Task details: What you return should be the line containing "Nior från Vittra Västra Hamnen (61, 1952)" and each line after it to the end of the records, copied exactly.

Records:

=== Begin Enclosure ===

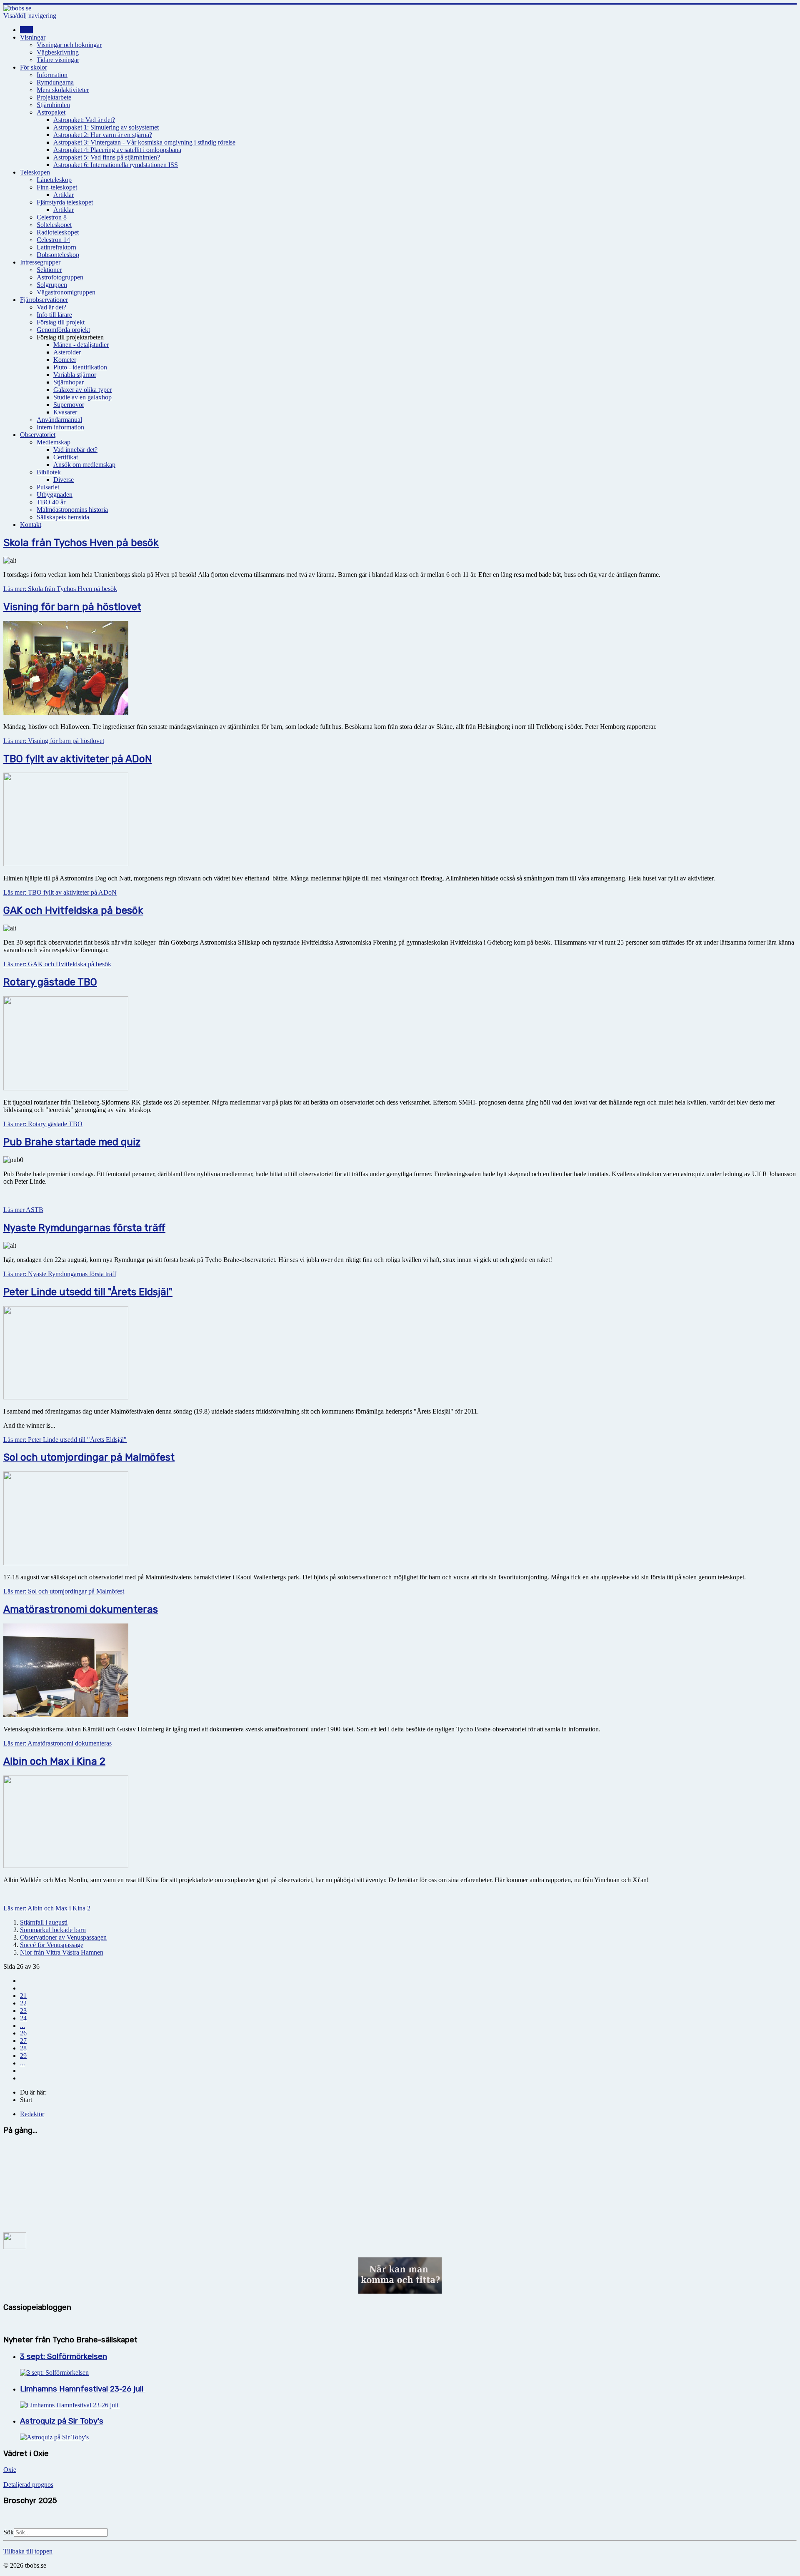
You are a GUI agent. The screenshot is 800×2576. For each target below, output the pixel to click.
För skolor (33, 67)
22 (23, 2003)
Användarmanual (59, 419)
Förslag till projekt (61, 322)
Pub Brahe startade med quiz (71, 1142)
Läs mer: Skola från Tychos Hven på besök (60, 588)
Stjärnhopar (68, 382)
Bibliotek (49, 472)
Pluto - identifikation (80, 367)
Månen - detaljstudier (81, 344)
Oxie (9, 2469)
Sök (8, 2532)
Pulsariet (48, 487)
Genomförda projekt (63, 329)
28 (23, 2048)
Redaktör (32, 2113)
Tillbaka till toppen (27, 2551)
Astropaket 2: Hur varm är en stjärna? (102, 134)
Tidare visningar (58, 59)
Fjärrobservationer (44, 299)
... (22, 2025)
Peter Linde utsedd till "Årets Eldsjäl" (87, 1292)
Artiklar (63, 194)
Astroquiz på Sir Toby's (61, 2421)
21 (23, 1995)
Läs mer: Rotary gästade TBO (42, 1123)
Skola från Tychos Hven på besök (81, 543)
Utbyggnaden (54, 494)
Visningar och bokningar (69, 44)
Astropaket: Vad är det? (84, 119)
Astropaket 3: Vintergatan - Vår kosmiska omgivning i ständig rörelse (144, 142)
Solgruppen (52, 284)
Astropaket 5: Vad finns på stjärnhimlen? (106, 157)
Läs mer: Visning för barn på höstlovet (53, 740)
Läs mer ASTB (23, 1209)
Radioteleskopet (58, 232)
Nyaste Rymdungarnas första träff (84, 1228)
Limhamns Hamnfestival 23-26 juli (82, 2389)
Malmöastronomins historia (72, 509)
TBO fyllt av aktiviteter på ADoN (77, 759)
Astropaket (51, 112)
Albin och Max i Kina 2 (54, 1761)
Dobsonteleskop (58, 254)
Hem (26, 29)
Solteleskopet (54, 224)
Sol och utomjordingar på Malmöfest (89, 1457)
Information (52, 74)
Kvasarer (65, 412)
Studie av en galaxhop (82, 397)
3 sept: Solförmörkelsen (63, 2356)
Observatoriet (37, 434)
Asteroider (67, 352)
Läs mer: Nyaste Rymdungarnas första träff (59, 1273)
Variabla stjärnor (74, 374)
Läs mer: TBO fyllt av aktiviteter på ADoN (60, 892)
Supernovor (68, 404)
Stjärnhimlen (53, 104)
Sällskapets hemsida (63, 517)
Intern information (60, 427)
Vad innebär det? (75, 449)
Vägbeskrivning (58, 52)
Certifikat (65, 457)
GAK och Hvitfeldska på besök (73, 910)
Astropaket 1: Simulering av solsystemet (106, 127)
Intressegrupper (40, 262)
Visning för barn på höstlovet (72, 607)
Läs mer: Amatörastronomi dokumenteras (57, 1743)
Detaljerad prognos (28, 2484)
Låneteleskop (54, 179)
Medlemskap (53, 442)
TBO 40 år (51, 502)
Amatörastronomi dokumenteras (80, 1609)
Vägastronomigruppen (66, 292)
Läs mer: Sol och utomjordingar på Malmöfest (63, 1591)
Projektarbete (54, 97)
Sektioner (49, 269)
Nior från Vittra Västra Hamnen (61, 1952)
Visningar (32, 37)
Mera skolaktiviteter (63, 89)
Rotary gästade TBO (50, 982)
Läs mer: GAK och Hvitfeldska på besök (57, 964)
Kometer (64, 359)
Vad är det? (51, 307)
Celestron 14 (53, 239)
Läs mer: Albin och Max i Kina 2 (46, 1908)
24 (23, 2018)
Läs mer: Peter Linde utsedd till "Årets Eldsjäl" (65, 1439)
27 (23, 2040)
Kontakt (30, 524)
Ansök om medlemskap (84, 464)
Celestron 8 (52, 217)
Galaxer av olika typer (82, 389)
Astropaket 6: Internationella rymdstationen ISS (115, 164)
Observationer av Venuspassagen (63, 1937)
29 (23, 2055)
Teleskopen (35, 172)
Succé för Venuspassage (51, 1944)
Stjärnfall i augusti (44, 1922)
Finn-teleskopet (57, 187)
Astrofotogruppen (60, 277)
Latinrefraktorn (56, 247)
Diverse (63, 479)
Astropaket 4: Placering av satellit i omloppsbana (117, 149)
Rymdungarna (55, 82)
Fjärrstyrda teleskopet (65, 202)
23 (23, 2010)
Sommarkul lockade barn (53, 1929)
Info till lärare (54, 314)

=== End Enclosure ===

Result of this exercise:
Nior från Vittra Västra Hamnen (61, 1952)
Visningar (32, 37)
Mera skolaktiviteter (63, 89)
Rotary gästade TBO (50, 982)
Läs mer: GAK och Hvitfeldska på besök (57, 964)
Kometer (64, 359)
Vad är det? (51, 307)
Celestron 14 (53, 239)
Läs mer: Albin och Max i Kina 2 (46, 1908)
24 (23, 2018)
Läs mer: Peter Linde utsedd till "Årets Eldsjäl" (65, 1439)
27 (23, 2040)
Kontakt (30, 524)
Ansök om medlemskap (84, 464)
Celestron 8 (52, 217)
Galaxer av olika typer (82, 389)
Astropaket 6: Internationella rymdstationen ISS (115, 164)
Observationer av Venuspassagen (63, 1937)
29 (23, 2055)
Teleskopen (35, 172)
Succé för Venuspassage (51, 1944)
Stjärnfall i augusti (44, 1922)
Finn-teleskopet (57, 187)
Astrofotogruppen (60, 277)
Latinrefraktorn (56, 247)
Diverse (63, 479)
Astropaket 4: Placering av satellit i omloppsbana (117, 149)
Rymdungarna (55, 82)
Fjärrstyrda teleskopet (65, 202)
23 (23, 2010)
Sommarkul lockade barn (53, 1929)
Info till lärare (54, 314)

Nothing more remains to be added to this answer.